Ignore link in certain format - regex

pedroz

Hi regex masters!

Having this regex expression
/((http(s?):\/\/{1}\S+))/
it allows to fetch a link from a text string

 
$string = 'asdsa asdsa http://www.google.com asdasd';
// link to be fetched by the regex

$pattern = '/((http(s?):\\/\\/{1}\S+))/';
preg_match($pattern, $string, $match);

However, I would like to improve it in order to igonore the following link in $string = 'abc'

$string = '[abc](http://www.google.com "def")';
// link to be IGNORED by the regex

$pattern = '/((http(s?):\\/\\/{1}\S+))/';
preg_match($pattern, $string, $match);

Many thanks

sfullman

what you are asking for may be difficult, and you may need to do a secondary process
also I am not clear, what are you trying to match as a criterion to exclude? - for example is it a URL which is preceded by a parenthesis? If so that's easy:

$pattern='/[^)](http(s?):\\/\\/etc,etc/';

also I am thinking you will want to use preg_match_all() if there are multiple URL's present, yes?

again, excluding other than a single character or boundary is difficult in regexp.

sam

Weedpacket

sfullman wrote:
again, excluding other than a single character or boundary is difficult in regexp.

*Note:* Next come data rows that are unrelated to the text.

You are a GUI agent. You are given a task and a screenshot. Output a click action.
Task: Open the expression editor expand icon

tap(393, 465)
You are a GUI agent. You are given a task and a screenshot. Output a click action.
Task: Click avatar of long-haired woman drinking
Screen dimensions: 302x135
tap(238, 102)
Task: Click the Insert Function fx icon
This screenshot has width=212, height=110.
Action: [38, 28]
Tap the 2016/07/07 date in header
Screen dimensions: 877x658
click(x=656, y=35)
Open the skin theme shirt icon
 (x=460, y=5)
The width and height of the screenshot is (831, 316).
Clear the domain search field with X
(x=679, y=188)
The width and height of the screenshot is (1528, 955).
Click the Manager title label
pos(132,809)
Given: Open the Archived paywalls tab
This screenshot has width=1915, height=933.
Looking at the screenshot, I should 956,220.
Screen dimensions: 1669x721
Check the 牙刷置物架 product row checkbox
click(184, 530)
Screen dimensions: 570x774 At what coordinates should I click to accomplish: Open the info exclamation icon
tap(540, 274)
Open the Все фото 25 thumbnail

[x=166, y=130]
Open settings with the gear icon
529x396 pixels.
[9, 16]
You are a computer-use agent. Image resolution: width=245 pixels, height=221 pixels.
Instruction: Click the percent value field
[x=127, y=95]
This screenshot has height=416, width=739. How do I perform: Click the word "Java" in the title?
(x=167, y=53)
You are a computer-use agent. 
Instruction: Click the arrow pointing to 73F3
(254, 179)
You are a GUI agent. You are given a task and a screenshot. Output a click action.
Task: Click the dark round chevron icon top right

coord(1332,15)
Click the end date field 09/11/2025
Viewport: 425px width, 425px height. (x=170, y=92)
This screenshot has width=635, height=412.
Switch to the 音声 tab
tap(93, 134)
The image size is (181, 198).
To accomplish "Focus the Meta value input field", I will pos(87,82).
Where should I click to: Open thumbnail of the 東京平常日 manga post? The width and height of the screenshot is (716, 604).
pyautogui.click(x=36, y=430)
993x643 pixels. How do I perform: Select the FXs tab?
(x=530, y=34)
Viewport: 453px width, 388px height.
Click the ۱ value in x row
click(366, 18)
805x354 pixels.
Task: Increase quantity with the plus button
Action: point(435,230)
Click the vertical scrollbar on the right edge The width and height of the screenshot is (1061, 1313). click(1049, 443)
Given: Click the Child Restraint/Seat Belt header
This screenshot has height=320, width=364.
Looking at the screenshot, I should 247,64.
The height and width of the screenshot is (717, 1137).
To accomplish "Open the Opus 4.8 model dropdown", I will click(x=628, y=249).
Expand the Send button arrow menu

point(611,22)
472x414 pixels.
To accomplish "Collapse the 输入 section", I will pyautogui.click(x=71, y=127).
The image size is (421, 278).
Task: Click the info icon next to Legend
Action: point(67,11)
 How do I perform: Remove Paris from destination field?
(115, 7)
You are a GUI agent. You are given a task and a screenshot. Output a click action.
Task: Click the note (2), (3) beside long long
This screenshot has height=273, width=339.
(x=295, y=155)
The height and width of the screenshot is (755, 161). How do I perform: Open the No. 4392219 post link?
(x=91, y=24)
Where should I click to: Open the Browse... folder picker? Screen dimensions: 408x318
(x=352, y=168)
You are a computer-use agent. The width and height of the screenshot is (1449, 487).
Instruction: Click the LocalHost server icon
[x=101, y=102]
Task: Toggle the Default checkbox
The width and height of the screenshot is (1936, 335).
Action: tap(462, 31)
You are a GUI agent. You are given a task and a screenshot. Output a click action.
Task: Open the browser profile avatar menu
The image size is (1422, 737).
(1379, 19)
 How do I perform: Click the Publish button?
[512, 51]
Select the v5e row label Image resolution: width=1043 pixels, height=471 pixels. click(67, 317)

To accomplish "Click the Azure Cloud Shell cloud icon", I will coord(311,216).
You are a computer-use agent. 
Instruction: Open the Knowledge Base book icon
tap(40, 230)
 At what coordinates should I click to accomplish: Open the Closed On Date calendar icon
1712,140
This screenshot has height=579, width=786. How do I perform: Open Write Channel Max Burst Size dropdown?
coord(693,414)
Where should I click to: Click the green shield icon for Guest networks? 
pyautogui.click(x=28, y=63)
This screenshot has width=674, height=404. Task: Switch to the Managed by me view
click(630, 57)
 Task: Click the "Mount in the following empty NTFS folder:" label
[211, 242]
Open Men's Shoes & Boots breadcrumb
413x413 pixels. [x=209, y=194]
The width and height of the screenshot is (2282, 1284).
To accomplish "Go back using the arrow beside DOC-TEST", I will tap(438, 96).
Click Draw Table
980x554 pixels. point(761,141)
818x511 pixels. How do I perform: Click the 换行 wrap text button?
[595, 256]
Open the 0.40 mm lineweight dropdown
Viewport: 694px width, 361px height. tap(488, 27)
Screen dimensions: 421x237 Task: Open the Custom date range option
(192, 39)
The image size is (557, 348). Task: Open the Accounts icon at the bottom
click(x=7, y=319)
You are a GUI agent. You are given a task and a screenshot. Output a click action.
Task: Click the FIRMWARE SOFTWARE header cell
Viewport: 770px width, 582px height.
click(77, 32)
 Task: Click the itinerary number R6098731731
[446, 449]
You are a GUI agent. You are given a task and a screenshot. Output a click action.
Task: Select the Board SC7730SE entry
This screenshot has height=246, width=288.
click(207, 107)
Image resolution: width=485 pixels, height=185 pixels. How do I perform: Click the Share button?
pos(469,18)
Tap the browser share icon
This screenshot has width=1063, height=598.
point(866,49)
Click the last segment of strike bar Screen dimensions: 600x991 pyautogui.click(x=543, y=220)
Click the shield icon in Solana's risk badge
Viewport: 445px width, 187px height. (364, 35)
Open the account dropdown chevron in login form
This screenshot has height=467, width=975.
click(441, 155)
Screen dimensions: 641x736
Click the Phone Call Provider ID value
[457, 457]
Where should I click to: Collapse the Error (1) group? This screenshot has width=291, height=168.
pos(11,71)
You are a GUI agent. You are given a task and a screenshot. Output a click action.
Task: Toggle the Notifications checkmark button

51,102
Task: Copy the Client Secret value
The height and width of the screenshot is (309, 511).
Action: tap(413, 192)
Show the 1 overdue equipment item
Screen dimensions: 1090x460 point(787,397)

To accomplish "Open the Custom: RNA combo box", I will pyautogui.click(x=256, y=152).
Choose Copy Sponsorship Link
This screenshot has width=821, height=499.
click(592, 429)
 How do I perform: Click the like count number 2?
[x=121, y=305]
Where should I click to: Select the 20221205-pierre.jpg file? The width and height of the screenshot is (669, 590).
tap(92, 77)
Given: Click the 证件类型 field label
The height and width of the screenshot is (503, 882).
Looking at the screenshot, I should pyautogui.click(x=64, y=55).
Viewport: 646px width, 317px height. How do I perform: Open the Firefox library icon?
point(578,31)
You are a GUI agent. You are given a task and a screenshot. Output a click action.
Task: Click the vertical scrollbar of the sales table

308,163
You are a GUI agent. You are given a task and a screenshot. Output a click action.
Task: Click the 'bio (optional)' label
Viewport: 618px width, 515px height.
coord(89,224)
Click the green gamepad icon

Unless you use negative assertions. With those you can say "match this unless it is followed by (or preceded by) this".

pedroz wrote:
However, I would like to improve it in order to igonore the following link

Wouldn't it be easier to allow the string to be matched, and then look at what was matched and discard it if it's of the "wrong" form? Of course, it depends on what that form actually is - something you haven't explained, as sfullman remarks. Why don't you want that url to match? Is it because it's in parentheses? Is it because it's in parenthesis along with another string? Is it because it follows the string [font=monospace][abc][/font]? Is it because it follows a string in square brackets? Is it because [font=monospace]abc[/font] is not the same string as [font=monospace]def[/font]?

sfullman

weed is right on all points and I did not know about assertions. However I still think it would be good tomatch everything and then exclude by a secondary process. I'm almost willing to bet that if you can come up with an exclude rule, I can find a way around it - if you're dealing with any latitude in user input at all - wich you usually are..

Weedpacket

It might also help to take one step back and explain how these strings come about in the first place. Perhaps something could be done earlier that would avoid having to do this in the first place.

sfullman

yep it would be very good if I were personally able to tell Amazon, eBay, Authorize.net, Google, Windows, BBEdit, even Linux, "change this and do it right in the first place and make my job easier" 😉

Weedpacket

sfullman wrote:
"change this and do it right in the first place and make my job easier"

That assumes they're doing it wrong 😉